In the vect optimization pass there are two misses regarding array indexing:
analyze_innermost: t.c:6:19: missed:  failed: evolution of base is not affine.
analyze_innermost: t.c:7:19: missed:  failed: evolution of base is not affine.

There are also these misses:
t.c:6:23: missed:   possible alias involving gather/scatter between *_3 and *_7
t.c:4:23: missed:  bad data dependence.
t.c:6:23: missed:   possible alias involving gather/scatter between *_3 and *_7
t.c:4:23: missed:  bad data dependence.
t.c:6:23: missed:   possible alias involving gather/scatter between *_3 and *_7
t.c:4:23: missed:  bad data dependence.
t.c:6:23: missed:   possible alias involving gather/scatter between *_3 and *_7
t.c:4:23: missed:  bad data dependence.
t.c:6:23: missed:   possible alias involving gather/scatter between *_3 and *_7
t.c:4:23: missed:  bad data dependence.
t.c:6:23: missed:   possible alias involving gather/scatter between *_3 and *_7
t.c:4:23: missed:  bad data dependence.
t.c:6:23: missed:   possible alias involving gather/scatter between *_3 and *_7
t.c:4:23: missed:  bad data dependence.
t.c:6:23: missed:   possible alias involving gather/scatter between *_3 and *_7
t.c:4:23: missed:  bad data dependence.
t.c:6:23: missed:   possible alias involving gather/scatter between *_3 and *_7
t.c:4:23: missed:  bad data dependence.

t.c:4:23: missed: couldn't vectorize loop

void foo (int * in, int * out1, int * out2, int n)
{
  int i;
  long unsigned int _1;
  long unsigned int _2;
  int * _3;
  int _4;
  long unsigned int _5;
  long unsigned int _6;
  int * _7;
  int _8;
  sizetype _9;
  sizetype _10;
  int * _11;
  int * _12;
  int _13;

  <bb 2> [local count: 118111600]:
  if (n_17(D) > 0)
    goto <bb 5>; [89.00%]
  else
    goto <bb 4>; [11.00%]

  <bb 5> [local count: 105119324]:

  <bb 3> [local count: 955630224]:
  # i_26 = PHI <i_23(6), 0(5)>
  _1 = (long unsigned int) i_26;
  _2 = _1 * 4;
  _3 = in_18(D) + _2;
  _4 = i_26 >> 1;
  _5 = (long unsigned int) _4;
  _6 = _5 * 4;
  _7 = out1_19(D) + _6;
  _8 = *_3;
  *_7 = _8;
  _9 = _1 + 1;
  _10 = _9 * 4;
  _11 = in_18(D) + _10;
  _12 = out2_21(D) + _6;
  _13 = *_11;
  *_12 = _13;
  i_23 = i_26 + 2;
  if (n_17(D) > i_23)
    goto <bb 6>; [89.00%]
  else
    goto <bb 7>; [11.00%]

  <bb 6> [local count: 850510900]:
  goto <bb 3>; [100.00%]

  <bb 7> [local count: 105119324]:

  <bb 4> [local count: 118111600]:
  return;

}
Comment 1 Andrew Pinski 2024-09-18 22:45:12 UTC
I thought I had saw this one before ...
Comment 2 Richard Biener 2024-09-19 07:12:22 UTC
This isn't about gather/scatter but SCEV analysis failing to handle i/2
(i >> 1 in the IL) as IV.  That's only affine because i is even so it's
an exact division.  We might want to "fold" i / 2 to i /[ex] 2 somewhere
in VRP to help, but possibly somehow SCEV could "optimistically" analyze
the shift and resolve it after it finds the initial value and increment.
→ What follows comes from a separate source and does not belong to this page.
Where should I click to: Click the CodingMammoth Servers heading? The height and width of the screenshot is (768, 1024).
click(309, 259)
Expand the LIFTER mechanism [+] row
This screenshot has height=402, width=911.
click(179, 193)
Bottom line - rewrite your code to

    for (int i = 0; i < n/2; i++)
    {
        out1[i] = in[2*i];
        out2[i] = in[2*i+1];
    }
Comment 3 Richard Biener 2024-09-19 07:31:38 UTC
Created attachment 59144 [details]
hack

This works for the special case of >> 1;  something more general and nicer written could work.  CHREC_LEFT might not need to be a multiple I think and
thus not constant.  EXACT_DIV_EXPR could be allowed directly in a CHREC_RIGHT,
even if we can't constant-fold it, so I think working towards that would be
better and instead handle EXACT_DIV_EXPR in SCEV.